Some educators are turning to short online learning activities as a preferred approach to engage students.

Take SpacedEd.  It offers students the chance to “learn most anything in 3 minutes a day.”  Originally developed by Dr B. Price Kerfoot, a Harvard Medical School professor, for medical school students, the method has been proven through 10 rigorous studies to increase knowledge by up to 50% and strengthen retention of concepts up to two years.

SpacedEd feeds short bits of info to users in small spurts of questions and answers.  Learners browse a directory of courses ranging from medical subjects to bartending, music theory and fantasy football.  “Courses consist entirely of questions and answers.  They are sent to you in small amounts (typically 1 or 2 a day) on a regular schedule via email, the Web or RSS … Questions repeat based on answers … Get a question wrong and it repeats sooner.  Get it right one or more times in a row and it is retired from the course.  Retire all questions to complete the course.”
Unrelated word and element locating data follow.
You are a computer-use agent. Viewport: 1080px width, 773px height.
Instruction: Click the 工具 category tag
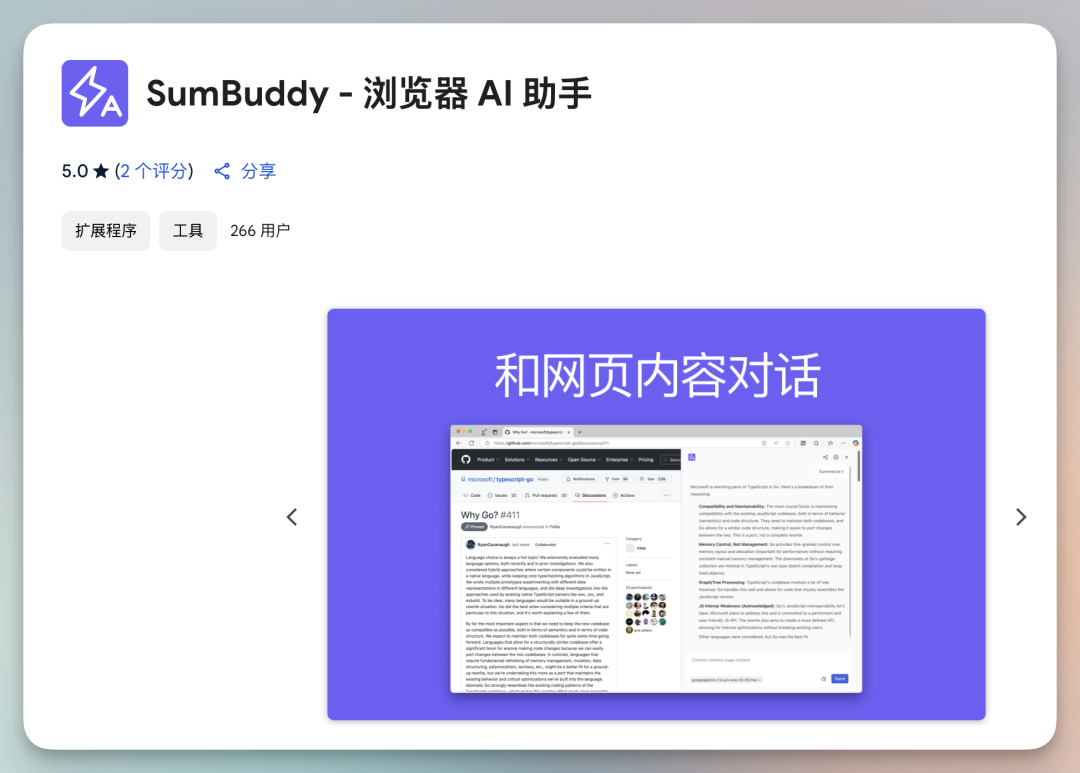pos(188,231)
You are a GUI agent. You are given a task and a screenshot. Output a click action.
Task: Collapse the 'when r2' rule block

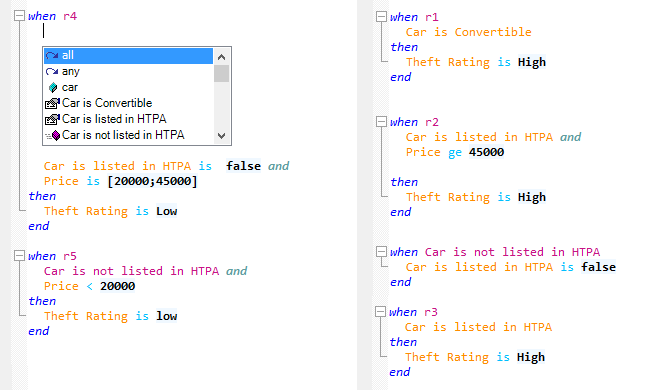tap(381, 121)
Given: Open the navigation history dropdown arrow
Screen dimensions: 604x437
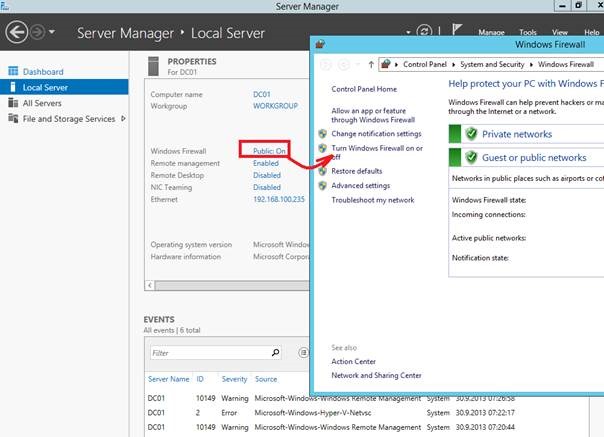Looking at the screenshot, I should tap(52, 32).
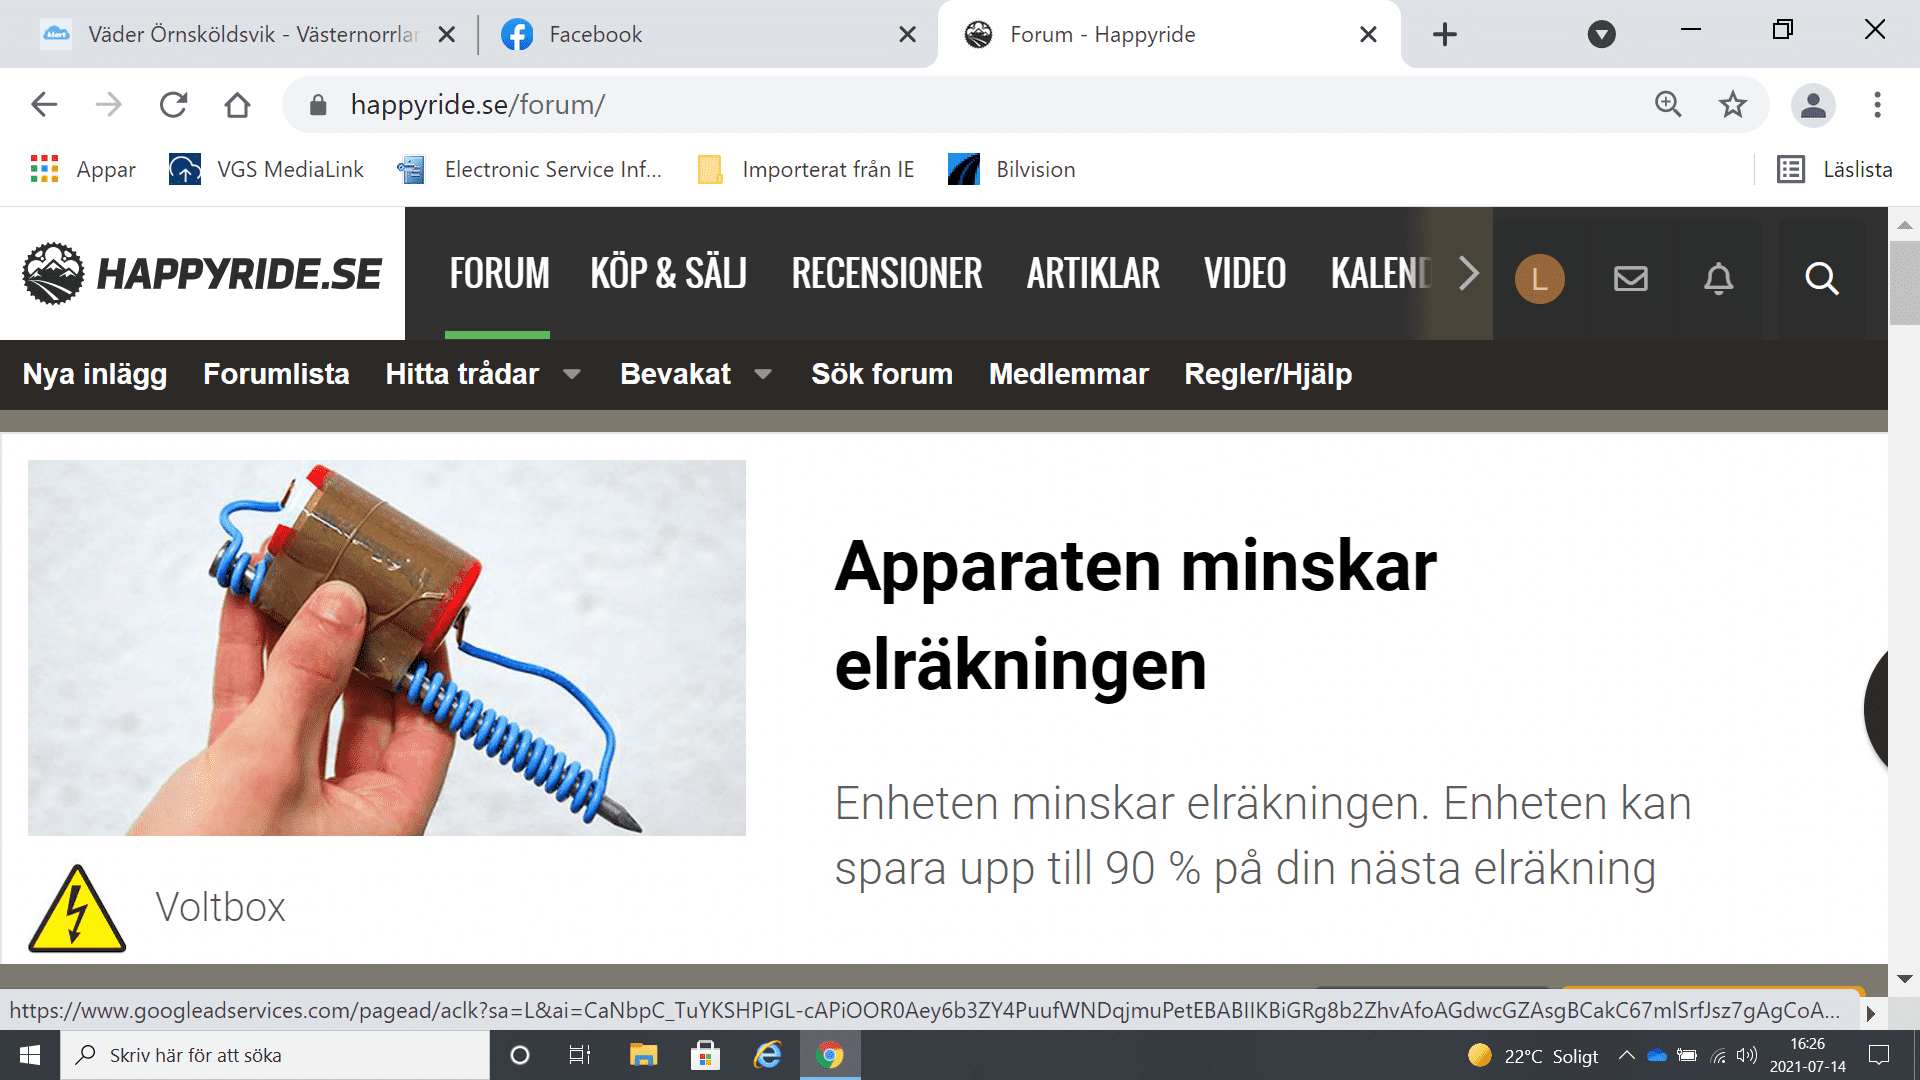
Task: Open the notifications bell icon
Action: 1718,278
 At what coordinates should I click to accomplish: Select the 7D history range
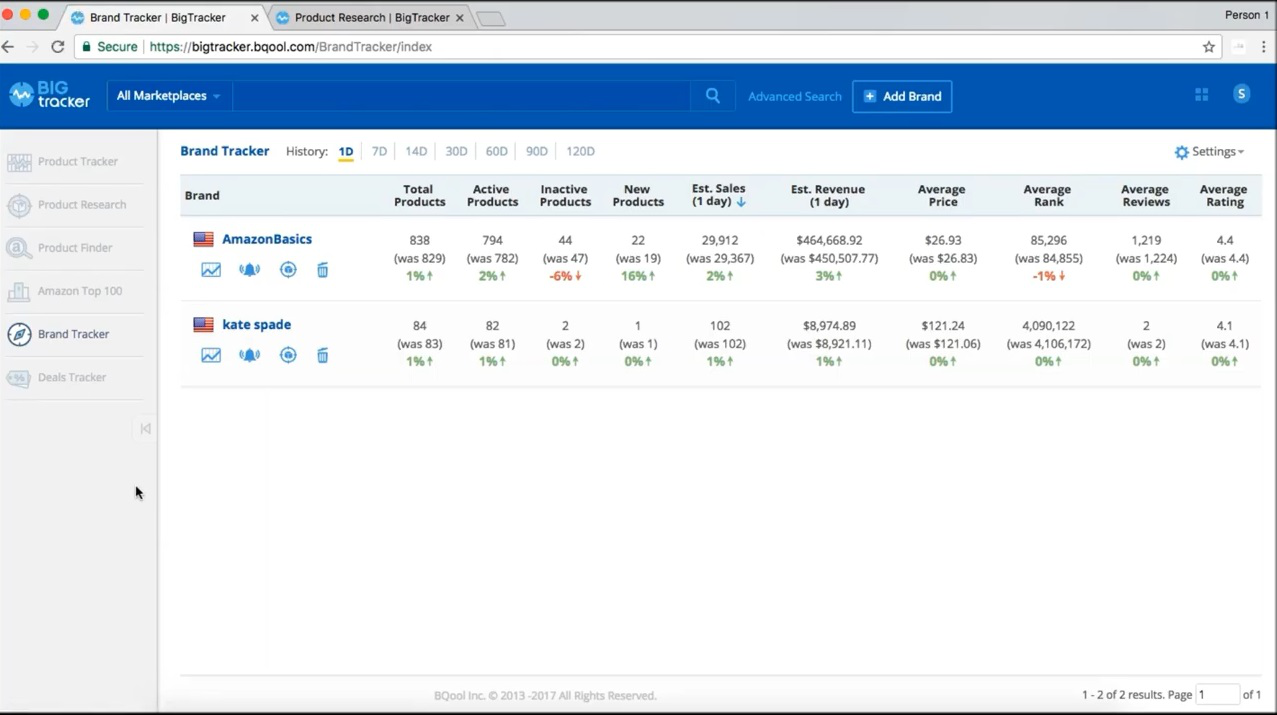[379, 151]
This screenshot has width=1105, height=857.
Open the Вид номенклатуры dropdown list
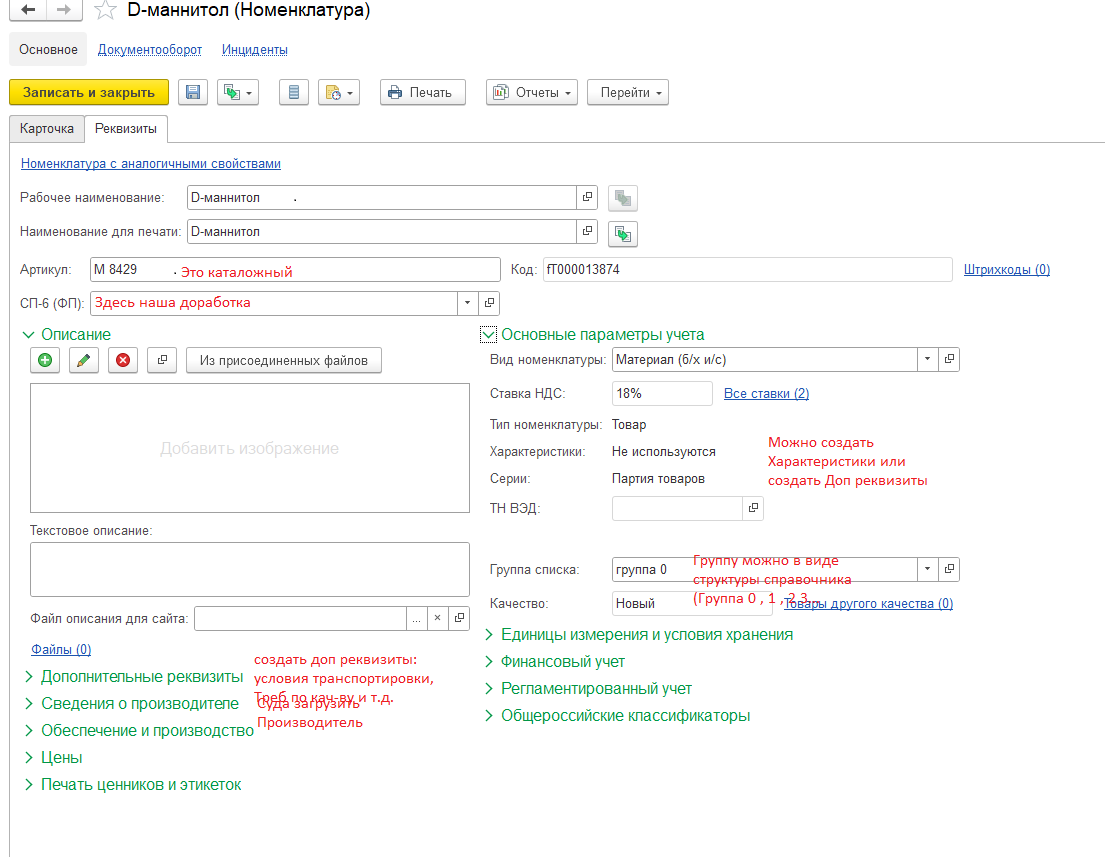point(927,359)
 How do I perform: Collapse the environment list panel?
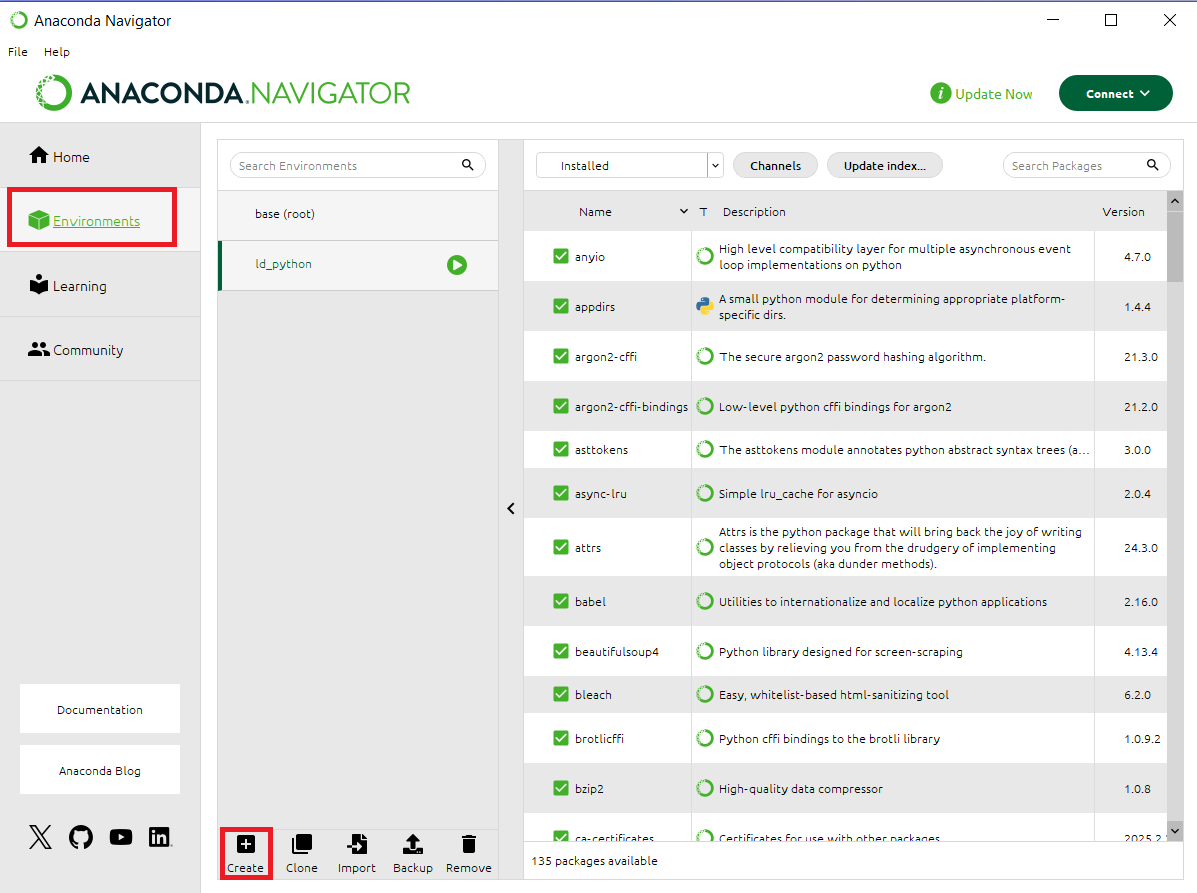click(511, 508)
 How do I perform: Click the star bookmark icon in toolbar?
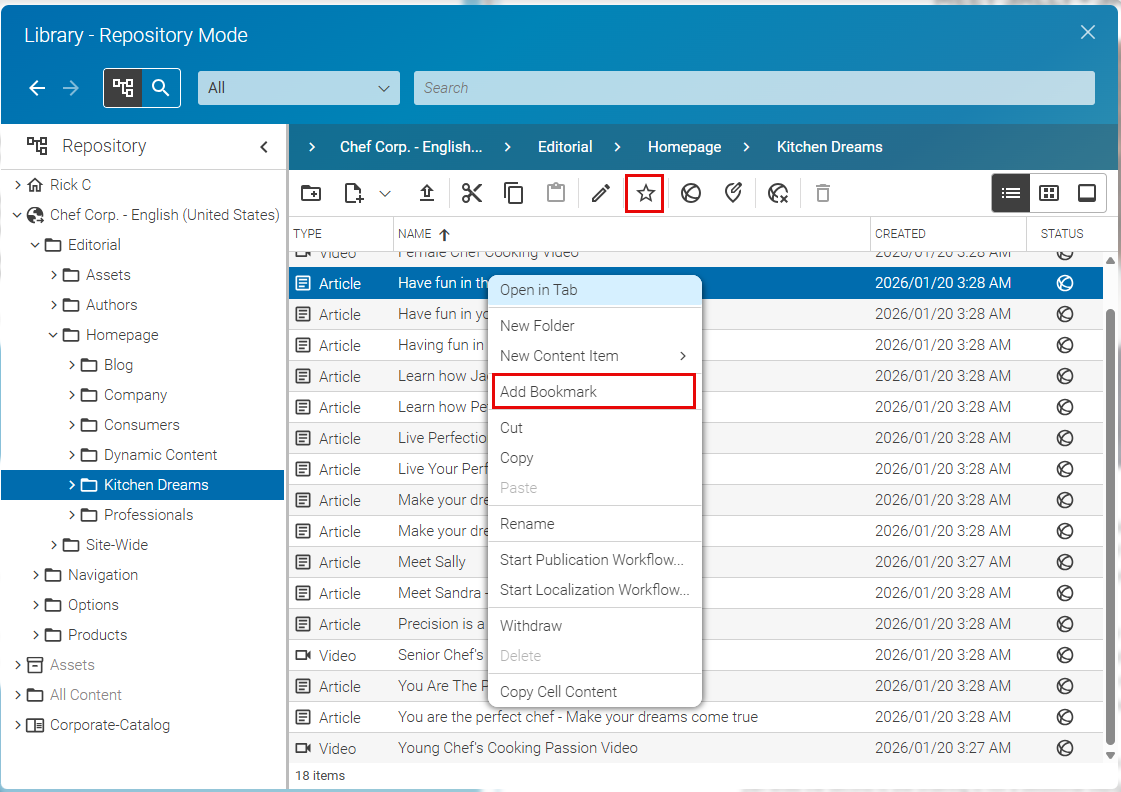(x=646, y=193)
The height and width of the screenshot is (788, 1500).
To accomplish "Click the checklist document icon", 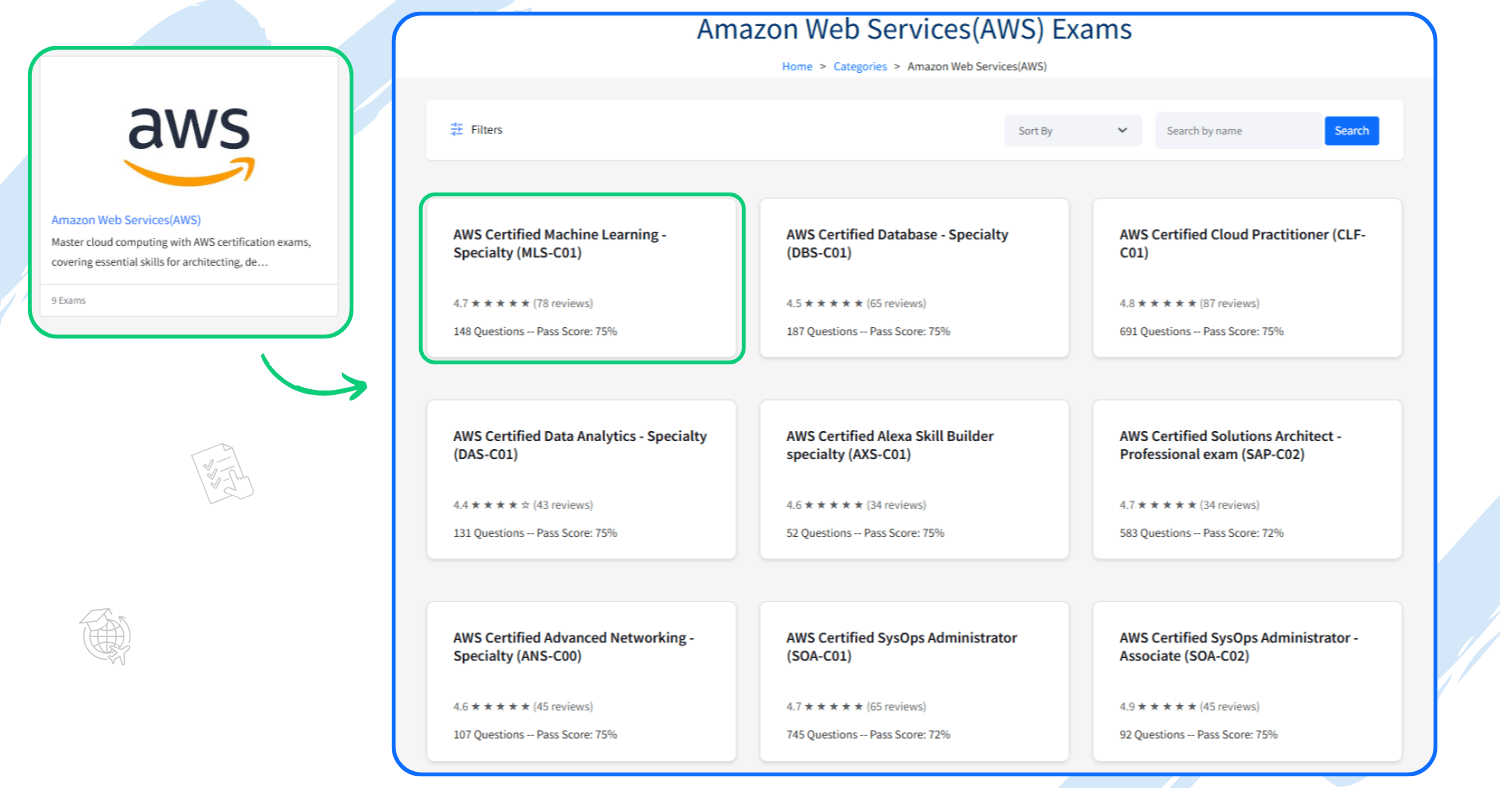I will tap(222, 475).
This method is based on two psychological findings: the spacing effect and testing effect.  The “spacing effect” refers to the finding that “information which is presented and repeated over spaced intervals is learned and retained more effectively, in comparison to traditional ‘binge-and-purge’ methods of education.”  In other words, learning over extended time periods works better than cramming.  The “testing effect” refers to the finding that “the long-term retention of information is significantly improved by testing learners on this information.  Testing is not merely a means to measure a learner’s level of knowledge, but rather causes knowledge to be stored more effectively in long-term memory.”